Parlamentos y broncas

Un joven estudiante que visitaba el Senado el día de la bronca con Zapatero a cuenta de De Juana, decía que aquellos señores representantes de los ciudadanos parecían más “matones con trajes caros”. Hace unos días, en nuestro Parlamento regional se vivió una tangana con gritos, venas hinchadas y hasta una expulsión. Muchas sesiones del Congreso abren noticiarios con las trifulcas entre señorías más que con lo que han dicho o decidido. Terrible realidad que deja en muy mal lugar a diputados, diputadas, senadores y senadoras, y que por extensión termina salpicando a cualquier que se dedica a la actividad pública.

Los parlamentos son a veces como gallineros: ruidosos, tumultuosos, con mucho gallito queriendo sacar cabeza, con poco orden y mucha falta de respeto. Obviamente no pretendo generalizar: ni todos los representantes se comportan mal, ni todos los minutos parlamentarios son de bronca, pero el altavoz mediático hace que lo parezca, y que así lo perciban los ciudadanos.

Es una obviedad la separación ciudadanos-representantes politicos. La política está teñida de claroscuros que le han colocado en la picota. Muchas actitudes de muchos políticos ni se entienden ni se admiten como válidas, porque están bastante alejadas de los parámetros de responsabilidad que se les presume, y que se les exige para cumplir su labor de portavoces de las demandas cívicas. Y desde luego la bronca tabernaria es un mal escaparate para solventar este rechazo. A los políticos no se les paga para que se griten, se insulten ni se falten al respeto. Cuando lo hacen, nos lo faltan a quienes les hemos elegido, y para quienes en realidad trabajan.

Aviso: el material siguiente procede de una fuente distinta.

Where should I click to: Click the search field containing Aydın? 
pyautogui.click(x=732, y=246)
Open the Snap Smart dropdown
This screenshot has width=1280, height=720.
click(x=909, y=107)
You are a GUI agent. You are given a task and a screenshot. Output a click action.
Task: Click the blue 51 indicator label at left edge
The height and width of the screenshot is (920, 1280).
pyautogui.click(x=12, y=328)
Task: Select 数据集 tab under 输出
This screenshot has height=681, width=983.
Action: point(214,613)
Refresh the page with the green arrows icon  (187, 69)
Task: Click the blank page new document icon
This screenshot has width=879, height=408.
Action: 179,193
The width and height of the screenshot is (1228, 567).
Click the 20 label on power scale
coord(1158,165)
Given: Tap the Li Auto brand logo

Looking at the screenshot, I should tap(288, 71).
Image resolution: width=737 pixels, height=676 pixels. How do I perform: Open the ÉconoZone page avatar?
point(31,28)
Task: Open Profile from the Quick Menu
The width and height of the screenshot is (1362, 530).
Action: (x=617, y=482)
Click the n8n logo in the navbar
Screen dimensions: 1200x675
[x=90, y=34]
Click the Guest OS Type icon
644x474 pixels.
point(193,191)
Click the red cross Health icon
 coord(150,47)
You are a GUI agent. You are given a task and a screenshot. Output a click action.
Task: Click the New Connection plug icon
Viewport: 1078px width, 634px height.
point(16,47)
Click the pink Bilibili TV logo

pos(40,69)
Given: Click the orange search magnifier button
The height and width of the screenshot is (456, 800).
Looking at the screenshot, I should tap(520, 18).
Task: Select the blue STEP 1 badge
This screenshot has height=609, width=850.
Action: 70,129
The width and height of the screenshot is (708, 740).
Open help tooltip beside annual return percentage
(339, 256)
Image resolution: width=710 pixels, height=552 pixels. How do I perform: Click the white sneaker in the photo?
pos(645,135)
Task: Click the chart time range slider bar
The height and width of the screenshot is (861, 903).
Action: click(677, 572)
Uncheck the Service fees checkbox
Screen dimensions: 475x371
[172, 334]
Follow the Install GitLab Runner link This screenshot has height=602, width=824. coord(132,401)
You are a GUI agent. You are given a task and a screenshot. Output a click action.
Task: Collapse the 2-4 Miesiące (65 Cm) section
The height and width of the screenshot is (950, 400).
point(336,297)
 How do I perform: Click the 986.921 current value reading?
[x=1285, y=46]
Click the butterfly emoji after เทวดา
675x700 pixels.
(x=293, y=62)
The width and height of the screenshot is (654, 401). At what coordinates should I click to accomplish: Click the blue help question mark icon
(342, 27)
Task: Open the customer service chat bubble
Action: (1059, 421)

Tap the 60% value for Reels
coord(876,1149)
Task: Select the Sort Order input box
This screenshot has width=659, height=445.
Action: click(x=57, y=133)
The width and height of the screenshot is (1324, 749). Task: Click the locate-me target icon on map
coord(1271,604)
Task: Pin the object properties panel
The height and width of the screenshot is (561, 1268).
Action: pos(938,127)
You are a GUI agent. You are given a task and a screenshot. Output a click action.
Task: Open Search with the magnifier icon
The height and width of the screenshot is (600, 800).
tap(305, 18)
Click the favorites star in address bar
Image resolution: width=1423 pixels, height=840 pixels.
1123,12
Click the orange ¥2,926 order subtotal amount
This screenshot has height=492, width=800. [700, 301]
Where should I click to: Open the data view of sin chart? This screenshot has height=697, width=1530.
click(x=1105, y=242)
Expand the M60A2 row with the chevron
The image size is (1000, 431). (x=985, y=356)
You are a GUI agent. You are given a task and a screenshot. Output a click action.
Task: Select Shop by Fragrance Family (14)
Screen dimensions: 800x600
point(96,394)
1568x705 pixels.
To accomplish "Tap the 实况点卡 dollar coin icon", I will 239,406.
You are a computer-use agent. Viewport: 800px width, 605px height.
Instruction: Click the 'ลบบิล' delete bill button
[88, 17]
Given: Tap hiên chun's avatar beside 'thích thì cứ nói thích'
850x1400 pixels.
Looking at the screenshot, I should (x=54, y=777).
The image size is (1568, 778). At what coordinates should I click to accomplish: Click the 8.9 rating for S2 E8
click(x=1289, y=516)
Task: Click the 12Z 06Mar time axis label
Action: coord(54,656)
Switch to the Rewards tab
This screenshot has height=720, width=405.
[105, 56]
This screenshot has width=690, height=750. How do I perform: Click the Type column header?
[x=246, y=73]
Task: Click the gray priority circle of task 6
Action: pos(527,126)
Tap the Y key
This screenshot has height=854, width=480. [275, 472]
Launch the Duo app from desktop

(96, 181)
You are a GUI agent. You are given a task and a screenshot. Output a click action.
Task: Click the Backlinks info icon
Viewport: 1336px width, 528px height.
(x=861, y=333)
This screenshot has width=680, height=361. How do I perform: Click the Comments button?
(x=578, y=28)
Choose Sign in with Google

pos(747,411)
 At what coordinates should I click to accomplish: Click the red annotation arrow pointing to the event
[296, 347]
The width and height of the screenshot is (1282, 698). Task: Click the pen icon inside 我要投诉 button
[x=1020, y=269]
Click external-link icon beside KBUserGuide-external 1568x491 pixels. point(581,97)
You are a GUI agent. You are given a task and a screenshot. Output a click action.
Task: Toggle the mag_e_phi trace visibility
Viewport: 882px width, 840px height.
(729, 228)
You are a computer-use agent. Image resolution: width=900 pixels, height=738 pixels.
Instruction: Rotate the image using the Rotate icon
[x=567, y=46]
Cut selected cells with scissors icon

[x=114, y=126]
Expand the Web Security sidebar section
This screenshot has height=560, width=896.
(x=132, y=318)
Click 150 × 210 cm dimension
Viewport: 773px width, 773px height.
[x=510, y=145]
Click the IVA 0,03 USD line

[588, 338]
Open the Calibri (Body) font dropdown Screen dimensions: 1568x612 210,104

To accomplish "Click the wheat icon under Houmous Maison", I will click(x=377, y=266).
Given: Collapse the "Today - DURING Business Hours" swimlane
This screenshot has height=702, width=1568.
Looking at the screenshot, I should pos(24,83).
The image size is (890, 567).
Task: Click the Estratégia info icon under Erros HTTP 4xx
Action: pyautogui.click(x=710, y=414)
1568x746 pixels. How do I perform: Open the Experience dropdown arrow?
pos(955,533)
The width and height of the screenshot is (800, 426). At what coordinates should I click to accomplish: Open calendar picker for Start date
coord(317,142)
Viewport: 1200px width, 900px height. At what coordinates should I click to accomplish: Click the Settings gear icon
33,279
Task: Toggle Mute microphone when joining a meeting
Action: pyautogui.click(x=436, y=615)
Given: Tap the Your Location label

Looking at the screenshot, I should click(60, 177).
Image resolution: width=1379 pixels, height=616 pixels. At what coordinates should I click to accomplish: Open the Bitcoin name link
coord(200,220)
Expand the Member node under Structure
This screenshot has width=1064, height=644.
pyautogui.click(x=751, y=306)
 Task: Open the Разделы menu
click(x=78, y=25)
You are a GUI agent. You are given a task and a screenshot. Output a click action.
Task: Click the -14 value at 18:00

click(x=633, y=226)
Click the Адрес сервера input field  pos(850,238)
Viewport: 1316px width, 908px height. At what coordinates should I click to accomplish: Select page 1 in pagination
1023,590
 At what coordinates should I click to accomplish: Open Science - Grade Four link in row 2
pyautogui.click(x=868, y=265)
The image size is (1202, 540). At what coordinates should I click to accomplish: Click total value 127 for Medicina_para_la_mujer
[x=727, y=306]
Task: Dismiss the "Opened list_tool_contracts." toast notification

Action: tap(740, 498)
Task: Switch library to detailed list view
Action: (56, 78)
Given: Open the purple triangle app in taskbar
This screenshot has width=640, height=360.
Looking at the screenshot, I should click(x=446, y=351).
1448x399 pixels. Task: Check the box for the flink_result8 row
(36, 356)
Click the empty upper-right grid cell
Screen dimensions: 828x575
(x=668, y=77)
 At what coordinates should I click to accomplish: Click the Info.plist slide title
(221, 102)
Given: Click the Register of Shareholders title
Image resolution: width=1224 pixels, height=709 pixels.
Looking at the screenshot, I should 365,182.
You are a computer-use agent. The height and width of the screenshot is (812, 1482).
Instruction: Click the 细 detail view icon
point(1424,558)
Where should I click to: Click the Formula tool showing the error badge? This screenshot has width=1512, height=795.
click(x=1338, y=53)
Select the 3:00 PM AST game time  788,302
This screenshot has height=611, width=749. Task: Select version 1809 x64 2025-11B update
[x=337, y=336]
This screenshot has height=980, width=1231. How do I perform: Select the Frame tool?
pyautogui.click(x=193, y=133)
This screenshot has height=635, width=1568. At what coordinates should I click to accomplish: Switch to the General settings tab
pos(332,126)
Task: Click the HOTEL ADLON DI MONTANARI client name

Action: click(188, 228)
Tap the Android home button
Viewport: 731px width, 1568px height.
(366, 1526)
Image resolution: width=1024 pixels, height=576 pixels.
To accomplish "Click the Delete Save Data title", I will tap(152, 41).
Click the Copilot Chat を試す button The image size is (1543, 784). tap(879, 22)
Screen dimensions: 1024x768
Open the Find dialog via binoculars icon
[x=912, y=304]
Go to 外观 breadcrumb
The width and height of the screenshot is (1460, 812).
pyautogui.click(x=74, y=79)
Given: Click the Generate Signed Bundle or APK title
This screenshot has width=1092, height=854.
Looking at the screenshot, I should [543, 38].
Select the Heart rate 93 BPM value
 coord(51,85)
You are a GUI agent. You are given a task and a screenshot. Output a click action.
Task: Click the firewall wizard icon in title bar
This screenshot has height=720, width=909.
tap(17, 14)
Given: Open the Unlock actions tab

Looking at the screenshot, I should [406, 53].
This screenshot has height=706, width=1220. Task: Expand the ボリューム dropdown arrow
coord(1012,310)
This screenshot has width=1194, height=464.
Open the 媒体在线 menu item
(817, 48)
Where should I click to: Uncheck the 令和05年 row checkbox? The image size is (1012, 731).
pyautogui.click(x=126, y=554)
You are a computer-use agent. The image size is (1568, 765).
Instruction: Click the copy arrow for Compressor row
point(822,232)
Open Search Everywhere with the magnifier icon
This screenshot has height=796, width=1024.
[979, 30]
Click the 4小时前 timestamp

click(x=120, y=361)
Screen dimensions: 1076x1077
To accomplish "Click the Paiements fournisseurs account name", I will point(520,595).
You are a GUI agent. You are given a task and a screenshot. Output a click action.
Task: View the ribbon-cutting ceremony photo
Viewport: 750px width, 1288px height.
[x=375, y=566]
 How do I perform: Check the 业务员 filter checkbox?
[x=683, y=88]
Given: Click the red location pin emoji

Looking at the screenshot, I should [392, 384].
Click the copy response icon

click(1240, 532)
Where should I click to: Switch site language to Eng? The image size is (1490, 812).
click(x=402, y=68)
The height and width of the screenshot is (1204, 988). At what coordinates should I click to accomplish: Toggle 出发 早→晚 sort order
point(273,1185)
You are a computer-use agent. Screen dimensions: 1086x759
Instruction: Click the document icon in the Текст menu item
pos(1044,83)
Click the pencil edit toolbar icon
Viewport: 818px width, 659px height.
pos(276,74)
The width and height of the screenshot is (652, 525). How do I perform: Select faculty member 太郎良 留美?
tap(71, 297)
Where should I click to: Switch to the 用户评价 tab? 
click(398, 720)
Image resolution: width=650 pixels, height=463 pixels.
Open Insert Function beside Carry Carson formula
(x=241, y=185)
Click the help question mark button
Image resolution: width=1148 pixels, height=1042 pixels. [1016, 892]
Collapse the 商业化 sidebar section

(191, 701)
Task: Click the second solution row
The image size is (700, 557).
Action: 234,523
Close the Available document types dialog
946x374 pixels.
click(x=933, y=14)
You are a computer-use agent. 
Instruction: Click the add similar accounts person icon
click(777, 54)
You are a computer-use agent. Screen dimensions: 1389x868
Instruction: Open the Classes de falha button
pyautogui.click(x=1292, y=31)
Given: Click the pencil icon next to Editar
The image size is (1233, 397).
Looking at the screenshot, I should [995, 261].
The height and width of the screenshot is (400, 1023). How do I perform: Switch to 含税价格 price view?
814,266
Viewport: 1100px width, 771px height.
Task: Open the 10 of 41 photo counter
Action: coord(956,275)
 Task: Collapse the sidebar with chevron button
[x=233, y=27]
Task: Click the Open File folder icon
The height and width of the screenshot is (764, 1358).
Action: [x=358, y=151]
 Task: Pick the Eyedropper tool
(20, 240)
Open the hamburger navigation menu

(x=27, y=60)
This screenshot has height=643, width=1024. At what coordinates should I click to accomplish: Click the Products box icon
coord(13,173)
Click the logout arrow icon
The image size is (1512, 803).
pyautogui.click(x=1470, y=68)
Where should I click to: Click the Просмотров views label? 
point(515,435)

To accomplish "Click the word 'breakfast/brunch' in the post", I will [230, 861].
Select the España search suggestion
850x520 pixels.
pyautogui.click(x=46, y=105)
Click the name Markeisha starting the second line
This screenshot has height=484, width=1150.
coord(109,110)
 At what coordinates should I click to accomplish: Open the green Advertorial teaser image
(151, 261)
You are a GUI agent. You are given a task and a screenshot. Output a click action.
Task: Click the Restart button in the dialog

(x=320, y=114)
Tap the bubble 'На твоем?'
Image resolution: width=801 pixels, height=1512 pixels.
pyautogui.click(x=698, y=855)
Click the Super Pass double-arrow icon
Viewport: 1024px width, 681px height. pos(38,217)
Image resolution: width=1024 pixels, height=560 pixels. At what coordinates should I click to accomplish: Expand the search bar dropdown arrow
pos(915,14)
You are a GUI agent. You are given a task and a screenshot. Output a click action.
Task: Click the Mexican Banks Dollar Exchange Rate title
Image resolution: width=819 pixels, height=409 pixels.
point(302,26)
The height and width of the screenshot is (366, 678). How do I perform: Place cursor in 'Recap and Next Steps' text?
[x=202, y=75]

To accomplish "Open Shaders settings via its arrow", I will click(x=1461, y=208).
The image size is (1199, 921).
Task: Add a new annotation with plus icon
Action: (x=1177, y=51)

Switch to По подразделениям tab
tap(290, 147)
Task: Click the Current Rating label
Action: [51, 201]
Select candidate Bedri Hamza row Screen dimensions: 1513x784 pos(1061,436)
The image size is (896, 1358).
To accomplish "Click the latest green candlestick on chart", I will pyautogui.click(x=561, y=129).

Siguiendo con la sensación del estudiante, creo que sus señorías tal vez debieran dejar corbatas y trajes-chaqueta en casa, porque el hábito no hace al monje, y ponerse más a respetarse y trabajar, sin ruido. No creo que fuera mal comienzo para hacerse respetar desde la calle, que a ratos buena falta hace.

Los parlamentos son la máxima expresión material de la Democracia. Son la casa de la Soberanía Popular, que no se olvide nadie reside en el Pueblo. Pues este Pueblo merece, y exige, respeto. A la institución, por supuesto, que no puede dejarse caer hasta los lodos de la vulgaridad más absoluta. Y a la actividad de Representación Popular, que debe estar siempre en el horizonte de quien la ostenta. Gritos, aspavientos, insultos, pataletas, murmullos desconsiderados, todo esto está bastante lejos de tal respeto.

One Response to Parlamentos y broncas

  1. Enriquez de teran dice:

    Los parlamentarios son esos señores que diga lo que diga el dl otro grupo parlamentario no le van a hacer ni caso. Son esos señores que a la hora de votar se fijan en cuantos dedos ha levantado el jefe del grupo parlamentario. No me parece mal que se cabreen. eso lo vemos en el futbol en las urgencias en los atscos …. es la vida misma.